# CSV Rectification Turnaround TIme



## sendhilselvam (Feb 21, 2018)

Hi! what is the turn around time for CSV rectification (Name Correction).


----------



## Canad1 (Apr 29, 2019)

It depends on where you submit your application. I applied in October and havent received an outcome yet, so its been almost 8 months. If you submit your application in SA it takes less than 4 months.


----------



## sendhilselvam (Feb 21, 2018)

Thanks for the reply. I applied in SouthAfrica and it mention 60working days. where you applied for Name rectification? Does it take this long (3months) for Name Rectifiction?


----------



## Canad1 (Apr 29, 2019)

I applied in October 2018 for the first time and havent received an outcome yet. If you applied in SA you have to follow up with DHA, its not supposed to take that long. I heard some who got responses a few day after following up


----------



## Rudo (Aug 30, 2018)

sendhilselvam said:


> Thanks for the reply. I applied in SouthAfrica and it mention 60working days. where you applied for Name rectification?
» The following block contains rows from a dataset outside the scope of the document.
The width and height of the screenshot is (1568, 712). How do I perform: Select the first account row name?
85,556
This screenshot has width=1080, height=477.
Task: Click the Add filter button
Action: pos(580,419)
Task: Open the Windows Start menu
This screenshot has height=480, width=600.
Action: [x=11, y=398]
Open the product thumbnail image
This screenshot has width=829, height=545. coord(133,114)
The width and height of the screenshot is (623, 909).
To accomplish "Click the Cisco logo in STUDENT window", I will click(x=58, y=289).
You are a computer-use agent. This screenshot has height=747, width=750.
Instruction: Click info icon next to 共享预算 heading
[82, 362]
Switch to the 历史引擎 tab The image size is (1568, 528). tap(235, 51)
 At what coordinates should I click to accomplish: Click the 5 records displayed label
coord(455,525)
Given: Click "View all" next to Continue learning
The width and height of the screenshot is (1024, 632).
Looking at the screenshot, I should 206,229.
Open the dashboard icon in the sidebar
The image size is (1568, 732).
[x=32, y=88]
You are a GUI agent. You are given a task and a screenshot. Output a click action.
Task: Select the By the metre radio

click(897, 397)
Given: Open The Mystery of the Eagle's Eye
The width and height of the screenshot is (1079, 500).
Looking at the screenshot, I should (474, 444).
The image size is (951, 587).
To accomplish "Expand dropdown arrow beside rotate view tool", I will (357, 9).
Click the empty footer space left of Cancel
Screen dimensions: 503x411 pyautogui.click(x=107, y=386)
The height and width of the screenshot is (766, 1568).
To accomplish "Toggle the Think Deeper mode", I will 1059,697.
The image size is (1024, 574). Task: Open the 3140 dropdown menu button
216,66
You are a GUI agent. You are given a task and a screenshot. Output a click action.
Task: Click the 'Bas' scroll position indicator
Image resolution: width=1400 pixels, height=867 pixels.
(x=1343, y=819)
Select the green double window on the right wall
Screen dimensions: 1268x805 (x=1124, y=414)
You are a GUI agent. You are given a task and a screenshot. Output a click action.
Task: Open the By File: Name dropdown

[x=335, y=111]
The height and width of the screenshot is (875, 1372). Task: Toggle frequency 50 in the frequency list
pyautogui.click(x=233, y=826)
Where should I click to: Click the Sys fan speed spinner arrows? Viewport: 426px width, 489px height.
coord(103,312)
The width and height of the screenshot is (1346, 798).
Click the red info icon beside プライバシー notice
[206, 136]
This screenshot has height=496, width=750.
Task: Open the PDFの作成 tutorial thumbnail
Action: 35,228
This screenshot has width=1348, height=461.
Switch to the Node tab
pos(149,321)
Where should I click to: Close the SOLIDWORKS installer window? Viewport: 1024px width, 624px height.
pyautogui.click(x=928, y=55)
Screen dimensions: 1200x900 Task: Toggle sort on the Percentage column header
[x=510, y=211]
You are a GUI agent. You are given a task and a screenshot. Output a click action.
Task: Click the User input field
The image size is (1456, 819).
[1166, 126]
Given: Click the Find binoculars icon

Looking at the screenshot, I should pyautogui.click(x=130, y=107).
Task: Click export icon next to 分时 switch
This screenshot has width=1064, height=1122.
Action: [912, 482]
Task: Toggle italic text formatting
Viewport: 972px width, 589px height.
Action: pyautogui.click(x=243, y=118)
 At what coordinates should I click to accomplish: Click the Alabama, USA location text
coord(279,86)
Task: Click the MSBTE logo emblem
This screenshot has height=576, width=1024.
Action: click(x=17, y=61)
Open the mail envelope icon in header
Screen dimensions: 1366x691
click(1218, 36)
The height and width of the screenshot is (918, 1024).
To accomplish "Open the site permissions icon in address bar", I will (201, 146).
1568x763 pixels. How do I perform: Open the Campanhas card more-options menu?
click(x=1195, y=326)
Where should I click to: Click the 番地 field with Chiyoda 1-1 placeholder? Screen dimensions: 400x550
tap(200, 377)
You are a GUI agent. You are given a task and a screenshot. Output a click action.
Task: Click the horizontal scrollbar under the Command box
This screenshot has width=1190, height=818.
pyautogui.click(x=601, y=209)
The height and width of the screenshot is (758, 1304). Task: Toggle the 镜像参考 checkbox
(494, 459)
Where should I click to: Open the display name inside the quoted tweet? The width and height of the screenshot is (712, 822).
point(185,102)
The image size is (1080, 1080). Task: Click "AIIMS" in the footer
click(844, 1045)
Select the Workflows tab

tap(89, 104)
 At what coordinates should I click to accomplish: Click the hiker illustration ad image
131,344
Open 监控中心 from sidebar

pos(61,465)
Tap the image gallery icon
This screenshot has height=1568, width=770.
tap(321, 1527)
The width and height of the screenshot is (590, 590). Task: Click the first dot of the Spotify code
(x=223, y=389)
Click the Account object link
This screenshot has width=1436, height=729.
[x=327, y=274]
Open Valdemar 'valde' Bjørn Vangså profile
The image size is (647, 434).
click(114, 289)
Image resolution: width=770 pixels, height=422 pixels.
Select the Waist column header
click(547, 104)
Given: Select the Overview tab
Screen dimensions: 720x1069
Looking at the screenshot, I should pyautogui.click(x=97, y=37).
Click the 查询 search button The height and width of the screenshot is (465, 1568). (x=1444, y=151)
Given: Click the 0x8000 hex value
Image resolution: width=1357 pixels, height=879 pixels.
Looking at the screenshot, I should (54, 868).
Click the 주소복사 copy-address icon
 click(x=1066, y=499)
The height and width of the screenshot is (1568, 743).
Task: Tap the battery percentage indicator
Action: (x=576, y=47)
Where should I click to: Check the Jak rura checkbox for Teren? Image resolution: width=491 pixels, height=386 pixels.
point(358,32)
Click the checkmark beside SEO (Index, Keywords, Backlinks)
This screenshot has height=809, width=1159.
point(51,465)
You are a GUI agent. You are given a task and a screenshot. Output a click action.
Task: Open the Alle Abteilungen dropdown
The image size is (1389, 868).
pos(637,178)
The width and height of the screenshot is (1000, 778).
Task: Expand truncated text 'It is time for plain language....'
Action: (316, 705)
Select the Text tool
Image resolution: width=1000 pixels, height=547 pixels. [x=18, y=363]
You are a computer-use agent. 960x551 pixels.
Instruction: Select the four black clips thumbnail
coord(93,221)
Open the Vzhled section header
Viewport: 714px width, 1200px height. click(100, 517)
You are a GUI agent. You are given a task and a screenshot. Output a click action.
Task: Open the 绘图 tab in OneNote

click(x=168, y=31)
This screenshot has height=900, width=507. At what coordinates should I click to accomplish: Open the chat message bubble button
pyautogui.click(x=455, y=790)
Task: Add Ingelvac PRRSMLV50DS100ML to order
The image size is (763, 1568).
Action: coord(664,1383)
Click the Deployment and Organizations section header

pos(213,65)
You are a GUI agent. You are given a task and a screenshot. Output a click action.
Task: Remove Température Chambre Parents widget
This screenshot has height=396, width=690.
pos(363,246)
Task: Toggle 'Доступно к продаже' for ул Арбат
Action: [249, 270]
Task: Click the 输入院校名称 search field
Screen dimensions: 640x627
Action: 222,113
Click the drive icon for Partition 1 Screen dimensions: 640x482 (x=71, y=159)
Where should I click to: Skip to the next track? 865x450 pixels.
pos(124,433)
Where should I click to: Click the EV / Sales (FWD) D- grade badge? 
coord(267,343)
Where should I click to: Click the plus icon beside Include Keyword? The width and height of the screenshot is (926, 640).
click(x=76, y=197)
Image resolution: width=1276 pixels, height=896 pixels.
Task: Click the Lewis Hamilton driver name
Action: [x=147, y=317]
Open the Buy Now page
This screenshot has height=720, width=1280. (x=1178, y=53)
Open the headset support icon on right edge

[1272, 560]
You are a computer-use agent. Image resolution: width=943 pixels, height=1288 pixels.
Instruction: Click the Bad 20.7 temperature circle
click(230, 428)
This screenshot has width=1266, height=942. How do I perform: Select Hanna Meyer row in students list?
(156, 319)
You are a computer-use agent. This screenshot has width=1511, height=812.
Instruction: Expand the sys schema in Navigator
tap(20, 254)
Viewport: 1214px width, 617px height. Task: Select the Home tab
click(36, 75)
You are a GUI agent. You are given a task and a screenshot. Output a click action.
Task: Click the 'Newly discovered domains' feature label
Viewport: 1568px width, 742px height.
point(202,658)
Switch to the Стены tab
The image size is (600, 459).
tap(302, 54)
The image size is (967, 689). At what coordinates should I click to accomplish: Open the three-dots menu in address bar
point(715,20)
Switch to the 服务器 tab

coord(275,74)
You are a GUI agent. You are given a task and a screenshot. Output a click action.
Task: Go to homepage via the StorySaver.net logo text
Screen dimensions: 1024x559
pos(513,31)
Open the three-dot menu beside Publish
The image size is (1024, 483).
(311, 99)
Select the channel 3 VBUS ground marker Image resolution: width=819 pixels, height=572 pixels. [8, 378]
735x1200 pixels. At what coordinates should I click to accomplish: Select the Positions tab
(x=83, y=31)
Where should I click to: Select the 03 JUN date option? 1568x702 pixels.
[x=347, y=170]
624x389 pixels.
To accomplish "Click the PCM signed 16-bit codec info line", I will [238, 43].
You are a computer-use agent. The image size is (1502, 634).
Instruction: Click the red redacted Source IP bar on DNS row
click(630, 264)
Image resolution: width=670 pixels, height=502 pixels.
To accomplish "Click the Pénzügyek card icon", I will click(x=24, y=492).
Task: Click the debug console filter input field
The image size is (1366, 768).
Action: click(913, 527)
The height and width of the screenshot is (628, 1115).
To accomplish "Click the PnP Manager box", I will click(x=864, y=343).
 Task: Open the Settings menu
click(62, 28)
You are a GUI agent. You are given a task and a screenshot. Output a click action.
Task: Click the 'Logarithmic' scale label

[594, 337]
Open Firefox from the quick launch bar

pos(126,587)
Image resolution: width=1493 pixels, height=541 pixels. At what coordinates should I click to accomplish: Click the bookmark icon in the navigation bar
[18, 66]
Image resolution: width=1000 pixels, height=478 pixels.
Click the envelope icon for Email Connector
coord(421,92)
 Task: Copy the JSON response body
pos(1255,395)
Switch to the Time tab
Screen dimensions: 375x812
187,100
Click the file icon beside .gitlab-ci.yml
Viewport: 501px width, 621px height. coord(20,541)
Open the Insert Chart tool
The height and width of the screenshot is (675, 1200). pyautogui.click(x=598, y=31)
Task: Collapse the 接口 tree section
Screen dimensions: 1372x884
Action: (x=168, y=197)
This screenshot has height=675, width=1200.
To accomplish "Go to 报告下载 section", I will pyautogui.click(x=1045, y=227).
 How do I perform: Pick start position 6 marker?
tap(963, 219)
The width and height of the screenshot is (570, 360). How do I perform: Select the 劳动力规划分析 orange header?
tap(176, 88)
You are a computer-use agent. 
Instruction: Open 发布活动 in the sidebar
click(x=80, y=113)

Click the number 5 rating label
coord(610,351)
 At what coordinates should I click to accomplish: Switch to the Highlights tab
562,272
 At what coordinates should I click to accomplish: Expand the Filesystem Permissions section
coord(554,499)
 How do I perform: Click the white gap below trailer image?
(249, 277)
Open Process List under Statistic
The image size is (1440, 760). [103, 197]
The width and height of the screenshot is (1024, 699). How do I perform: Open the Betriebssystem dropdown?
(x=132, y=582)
Does it take this long (3months) for Name Rectifiction?


@Sendhilselvam

if you applied for a rectification here in SA, Please follow up with DHA via their contact centre. my rectification for Passport number on a CSV few years back took 4 weeks, and last year for DOB rectification on a PRP took 4 weeks again. 

i understand that the rectification is done case by case but following up will put you at ease especially if you know you submitted adequate documentation to support your rectification.


----------